Victoria man proves you are never too old to join band

Music Schmidtberger

Sixty-nine-year-old Galen Schmidtberger, Victoria, graduated from Fort Hays State University for the third time at the 2015 commencement. In 1967, Schmidtberger earned a degree in German; in 1973, he graduated with a degree in physical education; and now he has a B.A. in music technology with a minor in music.

"I came back to school for marching band," said Schmidtberger.

In 2011, Schmidtberger was riding his bike on campus and decided to join the band. He walked into the office of Benjamin Cline, Music and Theatre Department chair, and said, "I want to play in the marching band. I don't care what it takes, I want to do this."

This is not Schmidtberger's first time studying music. After receiving his first degree, Schmidtberger served in the military for three years in the Panama Canal region. One day, an officer came into the barracks asking for volunteers to join the marching band. Schmidtberger had played saxophone since seventh grade and decided to audition. He was accepted, so he chose to study at the Navy School of Music for five months.

At the beginning of his first saxophone lesson, the instructor said, "Play me an E major scale and its relative minor."

"When he found out that I didn't know it, he said, 'If you don't know your scales, there's no way you'll make it in this school.' But I told him that I could learn. So, I would go into the jungle and practice my saxophone. After 10 weeks, I was able to play my scales, but I couldn't sight read. My instructor said that I wouldn't be able to make it through school if I couldn't sight read, so I became a military policeman," said Schmidtberger.

"What he said was always in the back of my mind. I wanted to study music so that I could prove him wrong. Not out of revenge, but to prove it to myself," he said.

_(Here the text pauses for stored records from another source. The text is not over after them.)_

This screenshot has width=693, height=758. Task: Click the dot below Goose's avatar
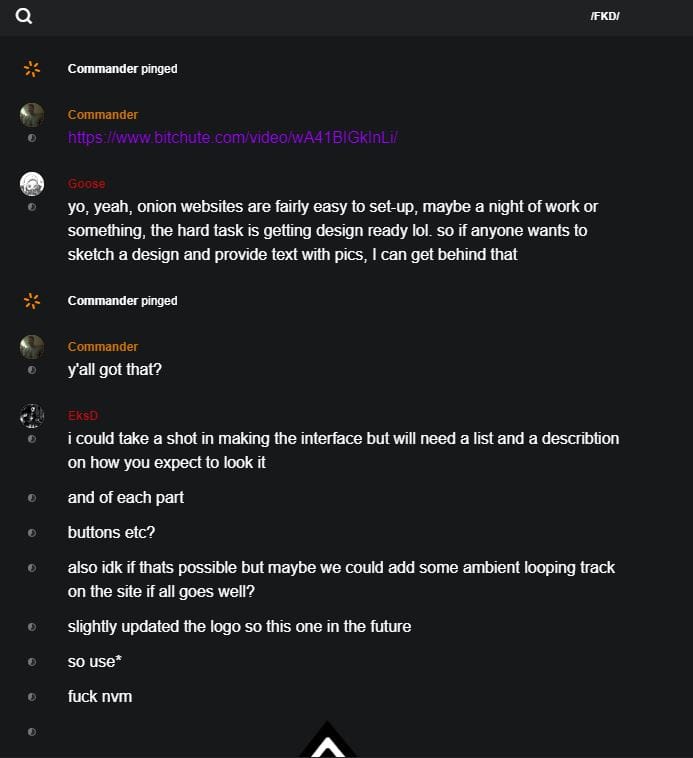(x=32, y=207)
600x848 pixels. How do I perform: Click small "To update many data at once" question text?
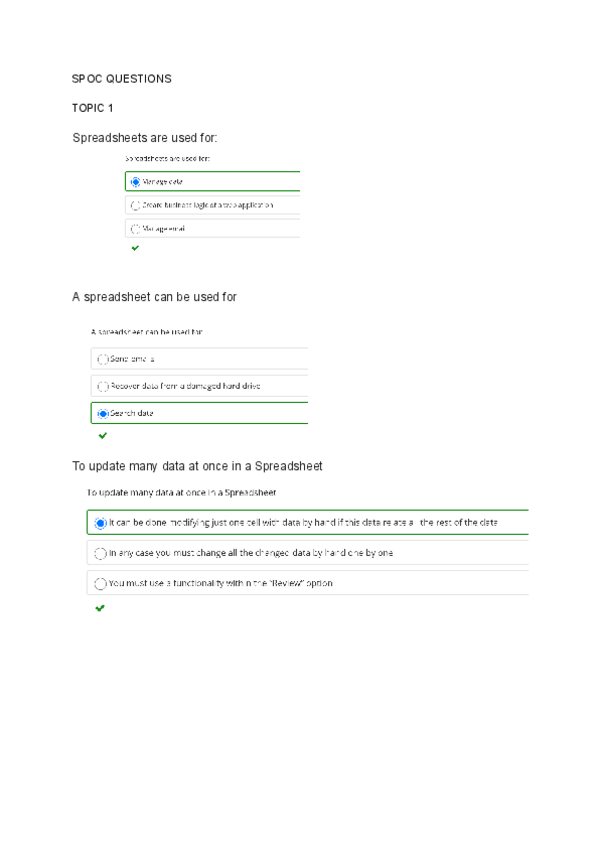pos(181,493)
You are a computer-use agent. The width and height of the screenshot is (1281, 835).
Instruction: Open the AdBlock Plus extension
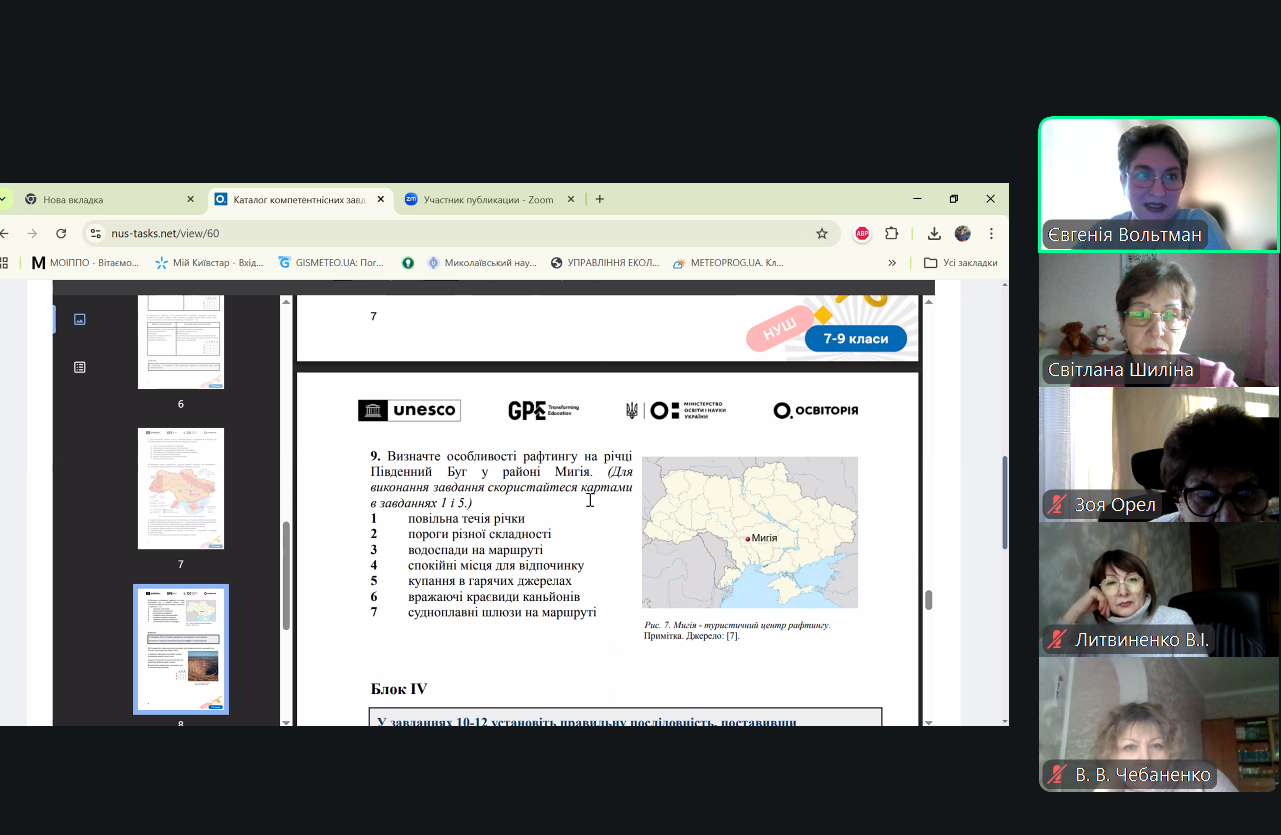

Although he has played saxophone for decades, Schmidtberger chose clarinet as his primary instrument at FHSU because he wanted to learn how to play it. He soon discovered, however, that the low ranges of the clarinet and saxophone are very different.

"The clarinet had all these low ledger lines. I couldn't read them. And then, after my first lesson, Dr. Pisano, my clarinet teacher, knocked on the door of my practice room and told me that I needed to go to her clarinet choir meeting that night," he said. That was Dr. Kristen Pisano, associate professor of music and theatre at FHSU.

"I said, 'You know I can't play that music,' but she insisted," said Schmidtberger. "So, I went and played third clarinet, which was all in those low ledger lines. It was great."

In addition to clarinet choir, Schmidtberger played in the jazz band under the direction of Brad Dawson, associate professor of music and theatre.

"I was walking down the hallway with my saxophone and Mr. Dawson said, 'You need to audition for jazz band. At least audition, you have nothing to lose.' So there were 12 saxophones auditioning and I thought, 'There's no way I'll be playing in the jazz band.' But, I made it into Jazz II, and it's been very positive," said Schmidtberger.

Schmidtberger has an upbeat, affable demeanor that conveys his enthusiasm for learning and hard work. One of his goals as a student was to have a positive attitude and bring excitement to the other students.

"At first the students wondered what that old guy is doing here. But they accepted me as a student. An inspirational student. I wanted to inspire them," said Schmidtberger.

Schmidtberger participated in all the marching band exercises with the band members in spite of heat or rain. Afterward, much to the amazement of the other students, he would run three miles. In spite of being decades older than the other band members, Schmidtberger was brimming with energy and always going beyond what was expected of the students.

"I had perfect attendance for four years. I never missed any rehearsals or games. I didn't miss a minute, not a second. I made a commitment," said Schmidtberger.

In addition to his participation in band, clarinet choir, jazz band and concert choir, Schmidtberger has also served as a camp counselor at High Plains Music Camp. He uses his military training to keep his campers in line. He reminds the children to make their beds, practice and be prepared for rehearsals. He is stern, but he says the kids respect that. On the last day of camp, while most campers scramble to pack their bags, his campers are packed, with their luggage in a row, waiting for their parents to pick them up.

Schmidtberger plans to continue being a camp counselor now that he has graduated and wants to do so for many years.

Since he is retired, instead of trying to pursue a career with his music degree, Schmidtberger plans to use his degree to play, perform, compose and arrange his own music. He will perform in small venues in the Hays area with the many ensembles he is part of. He sings in the High Plains Barbershop Chorus and the Four Star Quartet; plays clarinet and accordion in a polka band; and directs the Trinity Methodist Church Choir in Russell. In addition, he holds his own personal holiday programs and gives the proceeds to charities.

Schmidtberger has advice for anyone thinking about returning to school. "Go for it. It's the best thing that can happen for you. If you ever have a big fear about what you can't do, jump into that fear and do it. I used to be afraid of music. Not anymore, no way."